PERINTAH
Tulis ulang bagian dari kutipan tentang pendidikan di bawah ini, mulai dari kata-kata yang memuat "Maka, dasar pendidikan" dan berhenti setelah "rasa kasih sayang.". Ganti setiap kata "guru" dengan "pendidik".

Maka, dasar pendidikan adalah kebebasan anak didik untuk menemukan minat sesuai bakat yang dimilikinya. Melalui cara ini, anak didik dapat mengenali siapa dirinya sesuai kodratnya masing-masing. Tugas guru adalah saling asah, saling asih dan saling asuh. Mengasah pengetahuan intelektual dengan cipta, mengasihi anak didiknya dengan rasa dan mengasuh sesuai karsa anak didiknya. Mengapa saling? Karena dalam pendidikan, yang belajar bukan hanya anak didik tetapi juga guru. Teori terkini mengatakan bahwa cara belajar paling efektif adalah dengan mengajar. Pendidikan, menurut Ki Hajar adalah proses memanusiakan manusia. Oleh guru yang memiliki rasa kasih sayang.

DATA TERSEDIA
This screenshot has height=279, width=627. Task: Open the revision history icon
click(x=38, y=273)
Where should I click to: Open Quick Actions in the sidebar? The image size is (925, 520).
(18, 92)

JAWABAN LENGKAP
Maka, dasar pendidikan adalah kebebasan anak didik untuk menemukan minat sesuai bakat yang dimilikinya. Melalui cara ini, anak didik dapat mengenali siapa dirinya sesuai kodratnya masing-masing. Tugas pendidik adalah saling asah, saling asih dan saling asuh. Mengasah pengetahuan intelektual dengan cipta, mengasihi anak didiknya dengan rasa dan mengasuh sesuai karsa anak didiknya. Mengapa saling? Karena dalam pendidikan, yang belajar bukan hanya anak didik tetapi juga pendidik. Teori terkini mengatakan bahwa cara belajar paling efektif adalah dengan mengajar. Pendidikan, menurut Ki Hajar adalah proses memanusiakan manusia. Oleh pendidik yang memiliki rasa kasih sayang.